Supplied passage

The Executive Order indicates that the reports will be made through a new government website that will be established.

Contracting agencies will use the reports to determine whether an apparent successful offeror in a federal procurement is “responsible” and thus eligible to receive the award. This is particularly troubling because any implementing regulation will likely leave a significant, subjective component to a contracting officer’s determination of what constitutes “serious, willful, repeated or pervasive violations” that could affect the responsibility determination, and contractors may only challenge responsibility determinations in limited circumstances. Further, the Executive Order requires that, in the post-award context, contracting officers consider reported information regarding violations of labor laws and whether action against the contractor is necessary. Such action may include forced remedial agreements, nonexercise of contract options, contract termination, and referral of the contractor to the agency suspending and debarring official.

Settlements do not need to be reported, which may pressure employers to settle labor law violations to avoid risking a reportable event that could threaten their federal contracts or subcontracts.

Subcontractor Monitoring

Prime contractors will be required to obtain similar reports of labor violations from covered subcontractors at the time of the subcontract award and at six-month intervals during the performance of the subcontract. Before awarding a covered subcontract, the prime contractor, based on these reports, must determine whether the proposed subcontractor is a “responsible source that has a satisfactory record of integrity and business ethics” and is therefore eligible for award. The Executive Order also requires that, based on reports indicating serious, willful, repeated, or pervasive violations, agency contracting officers, when appropriate, must refer a subcontractor with violations to the agency suspending and debarring official. The prime contractor must evaluate the reports and determine whether to take remedial actions against the subcontractor based on the nature and severity of the violations.

Arbitration Agreements

To be eligible for an award of a covered contract or subcontract, entities submitting a proposal or bid on a covered federal contract or subcontract will be required to agree that claims arising under Title VII or any tort related to or arising out of sexual assault or harassment by their employees or independent contractors will not be arbitrated without the voluntary postdispute consent of employees or independent contractors. It remains to be seen whether the implementing regulations will provide for this requirement to apply to all Title VII claims or only those “related to or arising out of sexual assault or harassment,” but we note that the regulations implementing a similar provision with similar language in the Franken Amendment adopted the more expansive reading. This provision does not invalidate preexisting arbitration agreements unless the employer has discretion to modify the agreement, but it will apply to any renegotiated or replacement agreement. It also does not apply to employees covered by a collective bargaining agreement. The requirement apparently applies whether or not the employee or independent contractor is personally involved in the performance of a government contract. Employers may want to consider the pros and cons of amending arbitration agreements to eliminate any right to unilaterally modify them before implementing regulations are issued.

(Word and element pointing listing)
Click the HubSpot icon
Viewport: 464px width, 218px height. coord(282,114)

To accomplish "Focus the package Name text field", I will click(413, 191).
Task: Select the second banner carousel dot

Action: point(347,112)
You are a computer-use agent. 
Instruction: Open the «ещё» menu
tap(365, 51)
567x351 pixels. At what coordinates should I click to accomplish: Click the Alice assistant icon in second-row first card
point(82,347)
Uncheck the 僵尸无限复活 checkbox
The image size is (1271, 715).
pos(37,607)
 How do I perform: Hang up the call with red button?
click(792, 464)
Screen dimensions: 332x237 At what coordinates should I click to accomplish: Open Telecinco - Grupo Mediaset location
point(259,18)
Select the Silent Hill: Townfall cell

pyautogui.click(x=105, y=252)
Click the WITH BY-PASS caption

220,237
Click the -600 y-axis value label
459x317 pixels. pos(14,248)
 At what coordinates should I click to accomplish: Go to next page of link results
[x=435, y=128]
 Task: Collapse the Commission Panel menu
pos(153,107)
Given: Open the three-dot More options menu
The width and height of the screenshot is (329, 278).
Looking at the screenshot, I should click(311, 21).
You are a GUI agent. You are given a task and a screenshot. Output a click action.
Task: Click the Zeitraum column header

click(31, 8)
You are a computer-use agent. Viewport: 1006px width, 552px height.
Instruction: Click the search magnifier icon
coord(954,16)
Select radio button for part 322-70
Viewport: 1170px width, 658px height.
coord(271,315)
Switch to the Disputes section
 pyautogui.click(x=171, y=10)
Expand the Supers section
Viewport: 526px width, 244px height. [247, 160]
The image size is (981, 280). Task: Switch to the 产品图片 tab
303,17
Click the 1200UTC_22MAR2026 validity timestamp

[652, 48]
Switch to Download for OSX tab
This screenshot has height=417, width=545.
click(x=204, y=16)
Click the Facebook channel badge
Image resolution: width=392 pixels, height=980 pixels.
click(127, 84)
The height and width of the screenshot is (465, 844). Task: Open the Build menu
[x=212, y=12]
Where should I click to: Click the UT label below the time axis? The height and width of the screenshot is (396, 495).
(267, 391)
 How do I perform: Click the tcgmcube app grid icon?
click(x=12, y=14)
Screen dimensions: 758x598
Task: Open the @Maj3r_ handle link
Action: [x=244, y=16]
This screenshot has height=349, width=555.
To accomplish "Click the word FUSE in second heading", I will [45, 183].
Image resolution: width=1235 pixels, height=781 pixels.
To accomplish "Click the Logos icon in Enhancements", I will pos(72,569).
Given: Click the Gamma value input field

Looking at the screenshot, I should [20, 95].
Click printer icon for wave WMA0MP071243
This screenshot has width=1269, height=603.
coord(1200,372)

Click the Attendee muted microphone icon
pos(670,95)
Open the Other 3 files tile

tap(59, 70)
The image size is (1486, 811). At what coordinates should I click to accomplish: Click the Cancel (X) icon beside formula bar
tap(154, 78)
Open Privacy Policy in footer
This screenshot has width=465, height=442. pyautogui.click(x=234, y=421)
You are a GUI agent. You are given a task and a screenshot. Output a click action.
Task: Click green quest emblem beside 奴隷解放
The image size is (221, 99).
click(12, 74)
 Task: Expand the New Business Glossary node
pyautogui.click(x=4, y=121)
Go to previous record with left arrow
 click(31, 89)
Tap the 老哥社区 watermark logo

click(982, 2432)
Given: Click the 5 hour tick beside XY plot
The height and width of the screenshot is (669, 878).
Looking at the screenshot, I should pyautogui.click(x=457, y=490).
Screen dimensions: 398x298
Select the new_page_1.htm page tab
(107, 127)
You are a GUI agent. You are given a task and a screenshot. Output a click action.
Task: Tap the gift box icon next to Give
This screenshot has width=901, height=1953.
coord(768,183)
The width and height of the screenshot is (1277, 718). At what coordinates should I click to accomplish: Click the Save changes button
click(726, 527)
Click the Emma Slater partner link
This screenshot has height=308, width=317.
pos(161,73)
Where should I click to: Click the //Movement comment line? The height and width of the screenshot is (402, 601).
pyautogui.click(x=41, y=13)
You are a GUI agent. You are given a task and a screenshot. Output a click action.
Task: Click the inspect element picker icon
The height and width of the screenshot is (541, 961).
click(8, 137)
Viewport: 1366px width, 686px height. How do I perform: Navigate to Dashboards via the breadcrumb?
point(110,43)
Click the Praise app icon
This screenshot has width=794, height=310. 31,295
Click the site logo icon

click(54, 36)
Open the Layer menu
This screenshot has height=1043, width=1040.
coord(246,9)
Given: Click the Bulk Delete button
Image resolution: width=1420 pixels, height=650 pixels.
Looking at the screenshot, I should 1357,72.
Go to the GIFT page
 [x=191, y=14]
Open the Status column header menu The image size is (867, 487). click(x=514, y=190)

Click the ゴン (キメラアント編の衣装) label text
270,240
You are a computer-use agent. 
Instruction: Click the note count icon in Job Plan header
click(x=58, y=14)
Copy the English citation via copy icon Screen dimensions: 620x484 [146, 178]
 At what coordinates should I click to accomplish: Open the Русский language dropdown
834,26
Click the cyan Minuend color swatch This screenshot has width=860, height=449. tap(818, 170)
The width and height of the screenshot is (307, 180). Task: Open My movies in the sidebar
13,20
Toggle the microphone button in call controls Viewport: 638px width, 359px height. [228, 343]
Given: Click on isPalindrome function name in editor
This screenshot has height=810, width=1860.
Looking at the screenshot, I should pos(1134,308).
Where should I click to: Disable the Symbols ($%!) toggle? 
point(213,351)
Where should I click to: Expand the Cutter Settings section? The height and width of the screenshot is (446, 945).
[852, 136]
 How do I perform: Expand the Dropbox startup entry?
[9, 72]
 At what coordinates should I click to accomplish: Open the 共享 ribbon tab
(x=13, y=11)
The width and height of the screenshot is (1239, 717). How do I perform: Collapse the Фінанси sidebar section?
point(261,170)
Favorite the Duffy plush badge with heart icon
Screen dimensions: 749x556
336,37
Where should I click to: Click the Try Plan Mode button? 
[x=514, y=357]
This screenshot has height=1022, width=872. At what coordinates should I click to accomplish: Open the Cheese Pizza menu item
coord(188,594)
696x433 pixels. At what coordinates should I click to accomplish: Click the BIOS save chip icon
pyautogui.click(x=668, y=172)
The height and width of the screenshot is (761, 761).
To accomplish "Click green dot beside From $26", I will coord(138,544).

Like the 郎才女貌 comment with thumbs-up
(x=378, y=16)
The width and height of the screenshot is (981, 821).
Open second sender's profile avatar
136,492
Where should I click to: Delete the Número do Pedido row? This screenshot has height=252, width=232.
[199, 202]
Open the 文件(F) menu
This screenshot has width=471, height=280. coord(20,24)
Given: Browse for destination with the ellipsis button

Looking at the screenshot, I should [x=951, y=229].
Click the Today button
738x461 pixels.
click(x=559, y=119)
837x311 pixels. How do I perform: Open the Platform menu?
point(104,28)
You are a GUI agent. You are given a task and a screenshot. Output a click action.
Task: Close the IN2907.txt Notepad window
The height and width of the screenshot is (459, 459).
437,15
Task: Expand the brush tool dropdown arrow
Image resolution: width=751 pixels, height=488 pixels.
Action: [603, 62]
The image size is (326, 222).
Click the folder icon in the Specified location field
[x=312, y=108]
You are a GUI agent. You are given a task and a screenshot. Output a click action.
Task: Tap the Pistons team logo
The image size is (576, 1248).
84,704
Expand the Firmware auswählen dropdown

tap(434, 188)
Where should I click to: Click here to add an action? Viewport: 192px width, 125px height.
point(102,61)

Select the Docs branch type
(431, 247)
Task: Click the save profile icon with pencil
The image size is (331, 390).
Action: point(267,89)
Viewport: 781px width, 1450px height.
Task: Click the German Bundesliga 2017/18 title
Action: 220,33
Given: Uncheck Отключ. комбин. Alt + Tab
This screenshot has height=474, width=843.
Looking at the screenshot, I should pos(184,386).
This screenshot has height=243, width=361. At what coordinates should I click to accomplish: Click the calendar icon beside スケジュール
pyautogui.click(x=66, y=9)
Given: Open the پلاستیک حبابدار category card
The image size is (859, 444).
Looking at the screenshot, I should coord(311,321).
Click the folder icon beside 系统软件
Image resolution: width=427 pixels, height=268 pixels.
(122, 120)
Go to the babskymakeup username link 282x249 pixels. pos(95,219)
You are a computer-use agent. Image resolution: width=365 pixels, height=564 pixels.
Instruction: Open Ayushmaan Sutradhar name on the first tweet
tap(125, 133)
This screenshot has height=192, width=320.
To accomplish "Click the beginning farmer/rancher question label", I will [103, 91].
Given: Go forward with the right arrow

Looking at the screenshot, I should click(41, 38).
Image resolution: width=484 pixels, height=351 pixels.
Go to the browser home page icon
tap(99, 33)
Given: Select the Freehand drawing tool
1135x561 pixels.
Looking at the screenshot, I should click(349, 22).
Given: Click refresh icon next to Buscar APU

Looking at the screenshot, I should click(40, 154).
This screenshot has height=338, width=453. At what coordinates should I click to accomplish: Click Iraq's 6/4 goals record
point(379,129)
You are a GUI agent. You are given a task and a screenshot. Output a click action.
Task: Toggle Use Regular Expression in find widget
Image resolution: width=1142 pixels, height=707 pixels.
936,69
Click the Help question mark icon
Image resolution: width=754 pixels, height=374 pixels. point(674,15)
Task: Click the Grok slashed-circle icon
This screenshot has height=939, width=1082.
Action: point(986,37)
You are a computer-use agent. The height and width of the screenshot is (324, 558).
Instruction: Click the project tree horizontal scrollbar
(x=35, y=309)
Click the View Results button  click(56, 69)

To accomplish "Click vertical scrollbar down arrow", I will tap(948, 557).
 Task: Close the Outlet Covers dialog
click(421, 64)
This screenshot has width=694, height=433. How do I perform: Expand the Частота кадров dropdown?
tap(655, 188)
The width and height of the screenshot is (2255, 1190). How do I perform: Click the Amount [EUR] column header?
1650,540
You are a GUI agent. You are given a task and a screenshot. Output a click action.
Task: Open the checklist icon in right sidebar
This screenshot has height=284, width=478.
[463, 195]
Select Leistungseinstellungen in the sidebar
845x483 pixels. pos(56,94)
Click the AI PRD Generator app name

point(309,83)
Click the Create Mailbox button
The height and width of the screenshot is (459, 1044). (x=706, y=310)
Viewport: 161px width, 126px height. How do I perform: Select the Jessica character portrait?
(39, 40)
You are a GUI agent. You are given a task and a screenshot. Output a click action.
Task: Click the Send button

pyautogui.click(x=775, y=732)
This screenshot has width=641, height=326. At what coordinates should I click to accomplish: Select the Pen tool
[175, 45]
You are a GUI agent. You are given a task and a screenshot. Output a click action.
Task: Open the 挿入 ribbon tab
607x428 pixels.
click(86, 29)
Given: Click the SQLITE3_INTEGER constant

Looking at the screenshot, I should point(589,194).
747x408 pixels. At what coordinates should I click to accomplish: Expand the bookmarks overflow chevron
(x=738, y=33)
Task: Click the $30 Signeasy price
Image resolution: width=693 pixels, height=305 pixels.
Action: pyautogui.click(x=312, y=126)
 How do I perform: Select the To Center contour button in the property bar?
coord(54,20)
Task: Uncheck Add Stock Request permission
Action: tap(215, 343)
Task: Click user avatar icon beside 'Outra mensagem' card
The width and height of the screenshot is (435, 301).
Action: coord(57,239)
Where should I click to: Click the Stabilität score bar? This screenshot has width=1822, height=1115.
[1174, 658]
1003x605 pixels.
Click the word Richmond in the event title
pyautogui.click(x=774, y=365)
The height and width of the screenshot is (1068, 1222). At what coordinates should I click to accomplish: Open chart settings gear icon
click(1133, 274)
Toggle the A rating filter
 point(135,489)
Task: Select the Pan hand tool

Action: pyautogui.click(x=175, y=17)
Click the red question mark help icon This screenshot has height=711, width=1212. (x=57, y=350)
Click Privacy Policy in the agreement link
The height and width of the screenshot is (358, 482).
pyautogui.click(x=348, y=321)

Complete the following
1. In the passage on federal contractor labor reporting, why might employers feel pushed to settle labor law violations?
2. Continue the passage on federal contractor labor reporting from where it stops.

The responses
1. Settlements don't have to be reported. Settling lets an employer avoid a reportable event that could put its federal contracts or subcontracts at risk.

2.
Pay Notices

Covered contractors and subcontractors will be required to provide pay notices to nonexempt employees. In each pay period, the written notice must list the hours worked, overtime hours, pay, and any credits to or deductions from pay. The employer must also inform individuals of their exempt or independent contractor status.

How will these requirements be enforced?

The Executive Order requires each government agency to name a Labor Compliance Advisor (LCA), who will be responsible for a wide range of oversight responsibilities. In particular, the LCAs will consult with the contracting officers as to whether an employer’s report should preclude the award of an initial contract. With regard to violations reported during the performance of a contract, the LCAs will coordinate discussions among contracting officers, enforcement agency staff, and contractors to negotiate remedial programs as a condition of maintaining the contract.

The order suggests that a complaint alleging labor law violations could be submitted to an LCA or contracting agency (or perhaps the DOL) and that the LCA and contracting agency would consider appropriate remedial action, presumably after conducting an investigation or perhaps referral to an enforcement agency for investigation. The DOL is directed to inform contracting agencies of pending investigations of contractors “so that the agency can help the contractor to determine the best means to address any issues, including . . . resolving issues to avoid or prevent violations.”

The Executive Order further charges the DOL with issuing standards for evaluating the significance of reported labor violations, such as the number and severity of the violations, whether there were repeated violations, and whether the violation was willful.

What should employers do now?

Employers should conduct a privileged risk assessment to evaluate the potential effect of the Executive Order on their employment practices and federal contracts. Employers should also evaluate existing and contemplated arbitration agreements to determine the potential impact of the new order. As noted, there may be actions that employers can take before a final rule is issued to avoid some negative aspects of the order. The risk assessment may also provide information that employers can use to inform comments to the FAR Council on the proposed implementing regulations.

Contacts

If you have any questions or would like more information on the issues discussed in this LawFlash, please contact any of the following Morgan Lewis lawyers:

Washington, D.C.
Brad Fagg

New York
Samuel S. Shaulson



[1]. View the order here.

[2]. 132 S. Ct. 665, 669 (2012) (emphasis added) (internal quotations and citations omitted).

[3]. A commercially available off-the-shelf item “[m]eans any item of supply (including construction material) that is (i) [a] commercial item [see note 4 below]; (ii) [s]old in substantial quantities in the commercial marketplace; and (ii) [o]ffered to the Government, under a contract or subcontract at any tier, without modification, in the same form in which it is sold in the commercial marketplace,” excluding bulk cargo. 48 C.F.R. § 2.101.

[4]. A commercial item is defined as “[a]ny item, other than real property, that is of a type customarily used by the general public or by non-governmental entities for purposes other than governmental purposes, and (i) [h]as been sold, leased, or licensed to the general public; or (ii) [h]as been offered for sale, lease, or license to the general public,” including items with certain modifications and certain services. 48 C.F.R. § 2.101.

[5]. View the fact sheet here.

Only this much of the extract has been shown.